そうでないといろいろ納得できない点がある、と刃は考えていたがゆえの発言で、結衣もそれに頷く。

「電話でも話したと思うが、SSS判定がでたのはほんの数ヶ月前……だいたい三ヶ月程度の話だ。キミたちは当然しらないと思うが、それによる全国の総司令官会議が行われた」

「SSSが出現したとなれば、たしかに開催されていそうですね」

「その結果、SSSは全国指名手配となったが……なぜか上は、これを一般には報道しないという選択をした」

刃は、その言葉に間髪いれずにいう。

「それが納得できねえ。たしかにSSSの出現が知れれば混乱するかもしれないけど、何も知らずにSSSの起こす災害に巻き込まれるよりはましなんじゃねえのか?」

結衣は刃の言葉に頷く。

「たしかに私もそう思った。けど総司令官同士の話あいできまったことに私は口出しできるほどの人間ではないから、その決定に従うことにした」

「ではなぜ、私たちには黙っていたのですか?」

蓮の疑問に答えるように、結衣がいう

「それも上の決定だね。全国の【レイヴン】組織の各エリアごとの選りすぐりの【アビリティ】ペアにはSSSの捜索と抹殺任務がすでにだされていて、この三ヶ月はその任務にしか就いていないらしい。けど、各部隊の司令官にはこのことを【アビリティ】に伝えるのは自由と言われているが、捜索および抹殺任務はだされることはないから、必要でないかぎりは情報漏洩を防ぐために黙秘せよといわれている。キミたちに言わなかったのは、珍しく私が素直にその命令にしたがったからだけど……」

そこで、一度結衣は立ち上がり

「私の判断ミスでキミたちにSSSの存在を明かさず、危険に晒し、刃には傷までおわせてしまって、本当にごめんなさい」

と深々と頭をさげ謝罪の言葉を口にする。

その言葉をきいてしまうと、二人は何も言えなくなってしまう。普段あまり、人に謝罪などせず、唯我独尊のような態度をとっている結衣が、謝罪するということは、それほどに重い事情があるということを意味していたから。
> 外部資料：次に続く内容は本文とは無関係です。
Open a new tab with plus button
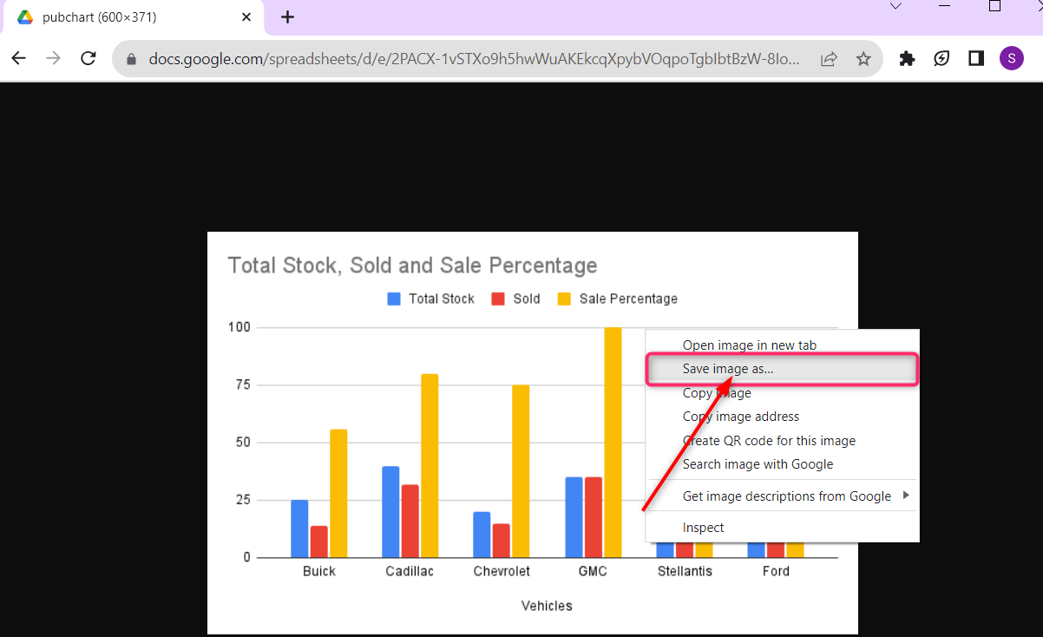 (x=288, y=17)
唯我独尊であろうがなかろうが上の決定には従うしかない。今回のようにわがままを押し通すこともあるが、それは東京エリアでのみの話であり、この話は、全国クラスの決定事項であるがゆえに結衣には従うことしかできないのだ。

それがわかったからこそ、刃たちは黙り込んでしまう。

だがしかし、その一方で、刃は別のことを考え始めた。

この話にはいろいろと不自然な点が多いということが、結衣の話ぶりからなんとなく察することができてしまった。それは、蓮も同じなのか、刃へとアイコンタクトを送ってきていて、どうしたものかと刃も考え込む。
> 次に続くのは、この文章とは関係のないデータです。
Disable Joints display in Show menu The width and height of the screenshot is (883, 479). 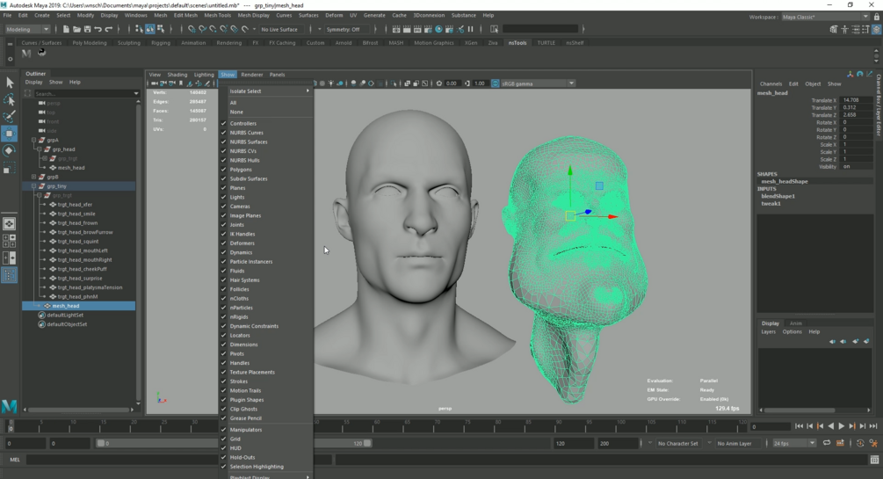click(237, 225)
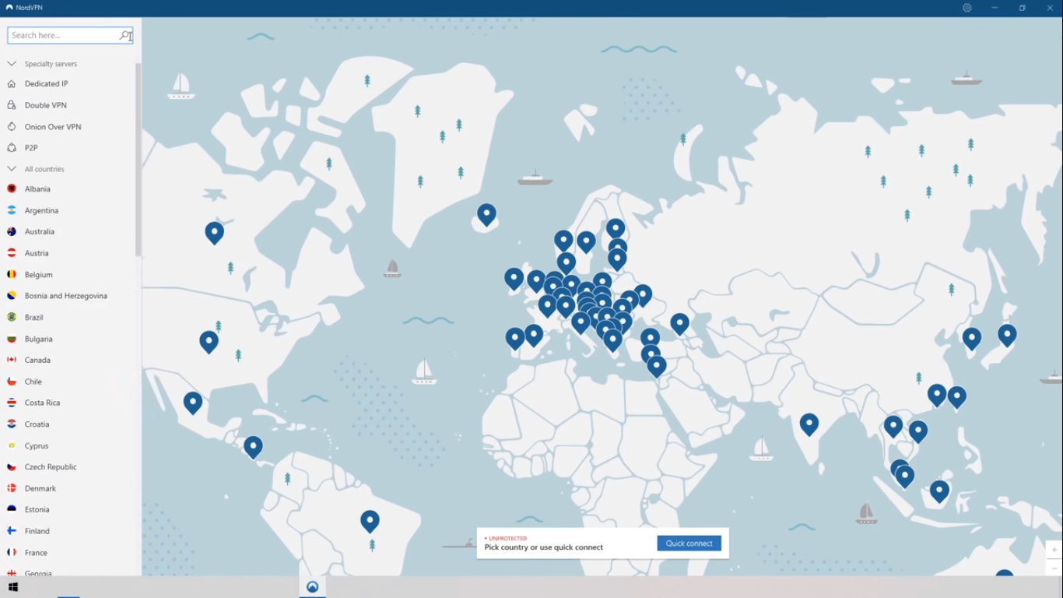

まずはじめに、なぜ、末端の構成員には極力知らせるな、という命令をだしたのかがわからなかった。たしかに情報漏洩をふせぐため、という理由はわかるが、はたして、【アビリティ】である刃たちにおしえたところで、流すような相手がいるはずがないのはわかりきっていることのはずで、その心配はまったく無用であるといっても過言じゃない。

次に、末端の構成員には抹殺指令をくださない、という点もおかしいと刃は思った。このことをあらかじめ末端の構成員でもなんでも知らせておけば、もしも遭遇したさいに現場の近くにいるほかの【アビリティ】たちを集結させたり、【レイヴン】から直接でむいたりして敵を数で押し切ることも可能なのではないか、と刃は考える。SSSであるがゆえにそれは無謀であることはわかるが、もしもトップクラスの【アビリティ】が出向いてくれば、それも可能なのではないかと。

そして……最後に、なぜ、仮面の男は、三ヶ月前にSSS判定がくだされたのか、という疑問は、もって当たり前のものといってもいいだろう。
前二つのことはそれなりの事情があるから、といわれてしまえば納得せざるを得ないのだが、最後の一つは、事前情報としては最も知っておきたい部類のひとつだった。